1. ## Rates of Change

6)Show a numerical method of approximating the instantaneous rate of change at x = 3 for the function ƒ(x) = -x2 + 4x + 1 using secants. Show two numerical approximations.

7)Show a graphical method of approximating the instantaneous rate of change at x = 3 for the function ƒ(x) = -x2 + 4x + 1 using secants. Show two graphical approximations.

2. Originally Posted by ilovemymath
6)Show a numerical method of approximating the instantaneous rate of change at x = 3 for the function ƒ(x) = -x2 + 4x + 1 using secants.
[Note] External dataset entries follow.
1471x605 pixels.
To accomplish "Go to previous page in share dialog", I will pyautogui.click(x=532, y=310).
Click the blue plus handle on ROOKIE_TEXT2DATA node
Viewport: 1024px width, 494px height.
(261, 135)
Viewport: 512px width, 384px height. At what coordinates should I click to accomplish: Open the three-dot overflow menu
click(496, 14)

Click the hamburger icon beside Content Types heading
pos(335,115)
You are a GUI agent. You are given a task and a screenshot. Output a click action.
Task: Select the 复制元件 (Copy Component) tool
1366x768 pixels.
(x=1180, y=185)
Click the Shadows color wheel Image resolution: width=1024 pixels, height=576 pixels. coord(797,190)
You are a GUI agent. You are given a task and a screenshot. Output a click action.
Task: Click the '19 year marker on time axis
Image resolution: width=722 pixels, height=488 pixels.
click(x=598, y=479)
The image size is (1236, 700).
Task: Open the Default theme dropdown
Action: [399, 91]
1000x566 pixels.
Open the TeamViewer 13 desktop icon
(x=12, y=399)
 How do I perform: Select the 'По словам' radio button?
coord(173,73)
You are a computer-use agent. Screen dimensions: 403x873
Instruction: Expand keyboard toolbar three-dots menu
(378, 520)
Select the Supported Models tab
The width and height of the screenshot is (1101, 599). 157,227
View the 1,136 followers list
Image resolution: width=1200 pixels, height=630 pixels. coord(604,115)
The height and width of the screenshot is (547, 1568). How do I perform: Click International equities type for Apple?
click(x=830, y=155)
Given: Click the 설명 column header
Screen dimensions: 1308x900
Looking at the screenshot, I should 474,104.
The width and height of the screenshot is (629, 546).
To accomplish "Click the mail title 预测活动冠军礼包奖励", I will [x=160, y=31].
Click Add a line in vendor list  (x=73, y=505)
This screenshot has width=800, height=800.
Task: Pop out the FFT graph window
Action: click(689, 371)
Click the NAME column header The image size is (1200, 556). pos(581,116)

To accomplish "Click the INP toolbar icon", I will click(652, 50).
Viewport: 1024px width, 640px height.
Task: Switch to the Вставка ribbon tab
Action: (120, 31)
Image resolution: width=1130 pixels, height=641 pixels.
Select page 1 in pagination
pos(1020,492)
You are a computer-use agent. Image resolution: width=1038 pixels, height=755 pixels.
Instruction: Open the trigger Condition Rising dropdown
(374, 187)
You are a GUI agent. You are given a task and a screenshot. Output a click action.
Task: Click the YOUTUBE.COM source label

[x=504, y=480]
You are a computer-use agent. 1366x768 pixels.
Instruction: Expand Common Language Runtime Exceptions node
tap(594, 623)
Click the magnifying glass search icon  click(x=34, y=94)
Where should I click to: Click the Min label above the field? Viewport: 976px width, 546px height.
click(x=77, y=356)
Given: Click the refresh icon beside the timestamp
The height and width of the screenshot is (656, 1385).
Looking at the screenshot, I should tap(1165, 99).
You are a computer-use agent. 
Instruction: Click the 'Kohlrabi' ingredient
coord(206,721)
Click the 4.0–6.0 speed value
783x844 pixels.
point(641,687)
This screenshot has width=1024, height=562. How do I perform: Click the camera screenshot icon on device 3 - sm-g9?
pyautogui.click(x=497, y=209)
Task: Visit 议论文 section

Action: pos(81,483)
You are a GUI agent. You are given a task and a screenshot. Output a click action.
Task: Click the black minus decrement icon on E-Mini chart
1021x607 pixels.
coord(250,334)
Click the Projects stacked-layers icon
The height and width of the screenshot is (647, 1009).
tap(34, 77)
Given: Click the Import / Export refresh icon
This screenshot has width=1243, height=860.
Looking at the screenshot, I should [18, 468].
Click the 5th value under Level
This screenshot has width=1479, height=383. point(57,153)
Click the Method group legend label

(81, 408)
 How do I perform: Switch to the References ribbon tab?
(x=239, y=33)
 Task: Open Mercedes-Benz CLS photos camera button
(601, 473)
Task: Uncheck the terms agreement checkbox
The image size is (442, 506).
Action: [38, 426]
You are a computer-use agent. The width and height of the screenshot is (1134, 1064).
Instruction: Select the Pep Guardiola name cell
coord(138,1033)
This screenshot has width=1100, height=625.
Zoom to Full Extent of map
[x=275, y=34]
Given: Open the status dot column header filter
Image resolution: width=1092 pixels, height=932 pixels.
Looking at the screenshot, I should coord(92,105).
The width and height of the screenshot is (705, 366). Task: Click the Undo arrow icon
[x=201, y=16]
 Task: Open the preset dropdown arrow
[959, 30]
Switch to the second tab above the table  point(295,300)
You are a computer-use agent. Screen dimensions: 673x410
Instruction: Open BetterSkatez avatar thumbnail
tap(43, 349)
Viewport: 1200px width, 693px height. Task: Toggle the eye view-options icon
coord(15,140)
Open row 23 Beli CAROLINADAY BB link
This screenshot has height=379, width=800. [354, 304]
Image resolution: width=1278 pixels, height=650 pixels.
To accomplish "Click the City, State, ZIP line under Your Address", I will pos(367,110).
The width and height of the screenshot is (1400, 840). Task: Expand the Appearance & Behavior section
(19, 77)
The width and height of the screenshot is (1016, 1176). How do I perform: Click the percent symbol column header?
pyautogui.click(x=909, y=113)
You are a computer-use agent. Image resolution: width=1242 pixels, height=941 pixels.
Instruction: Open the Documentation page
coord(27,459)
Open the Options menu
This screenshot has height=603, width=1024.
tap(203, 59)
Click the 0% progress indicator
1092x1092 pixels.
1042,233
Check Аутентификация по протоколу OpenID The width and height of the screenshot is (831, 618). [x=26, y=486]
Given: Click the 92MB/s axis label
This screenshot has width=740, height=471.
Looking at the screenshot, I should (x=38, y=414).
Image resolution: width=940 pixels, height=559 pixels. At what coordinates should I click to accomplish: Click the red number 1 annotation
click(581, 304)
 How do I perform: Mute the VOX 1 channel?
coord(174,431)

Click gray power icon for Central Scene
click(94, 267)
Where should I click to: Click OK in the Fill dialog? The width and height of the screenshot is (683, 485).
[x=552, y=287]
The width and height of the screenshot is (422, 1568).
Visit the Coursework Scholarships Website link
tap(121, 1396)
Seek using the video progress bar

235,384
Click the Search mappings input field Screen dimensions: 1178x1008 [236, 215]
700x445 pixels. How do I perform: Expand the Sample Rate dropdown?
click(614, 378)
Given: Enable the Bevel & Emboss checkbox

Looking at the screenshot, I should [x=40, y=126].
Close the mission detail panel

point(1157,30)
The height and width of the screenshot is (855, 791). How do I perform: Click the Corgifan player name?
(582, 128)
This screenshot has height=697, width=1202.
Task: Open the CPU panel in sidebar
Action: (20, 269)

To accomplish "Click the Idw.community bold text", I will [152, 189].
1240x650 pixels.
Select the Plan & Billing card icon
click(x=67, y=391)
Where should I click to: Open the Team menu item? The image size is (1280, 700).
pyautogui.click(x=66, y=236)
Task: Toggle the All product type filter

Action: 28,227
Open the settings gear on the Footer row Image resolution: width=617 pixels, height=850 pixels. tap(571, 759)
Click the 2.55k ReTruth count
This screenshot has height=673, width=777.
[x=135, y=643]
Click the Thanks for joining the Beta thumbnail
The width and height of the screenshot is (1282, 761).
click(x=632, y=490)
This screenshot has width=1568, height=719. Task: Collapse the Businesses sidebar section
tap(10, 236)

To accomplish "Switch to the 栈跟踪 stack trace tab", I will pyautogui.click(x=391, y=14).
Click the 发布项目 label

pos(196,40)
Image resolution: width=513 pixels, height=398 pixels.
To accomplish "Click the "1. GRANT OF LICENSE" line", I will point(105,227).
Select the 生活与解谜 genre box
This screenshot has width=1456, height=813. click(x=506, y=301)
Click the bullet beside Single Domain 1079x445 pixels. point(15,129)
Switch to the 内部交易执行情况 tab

Show two numerical approximations.
Pick two values of Δx to plug into the difference quotient
$\displaystyle m_{sec} = \dfrac{f(x + \Delta x) - f(x)}{\Delta x}$

For example, you could let Δx = 0.1 and you would get
$\displaystyle m_{sec} = \dfrac{f(3 + 0.1) - f(3)}{0.1}$
or
$\displaystyle m_{sec} = \dfrac{f(3.1) - f(3)}{0.1}$
Plug in 3 and 3.1 into $\displaystyle f(x) = -x^2 + 4x + 1$ to find f(3) and f(3.1).

After that, pick another value for Δx and repeat.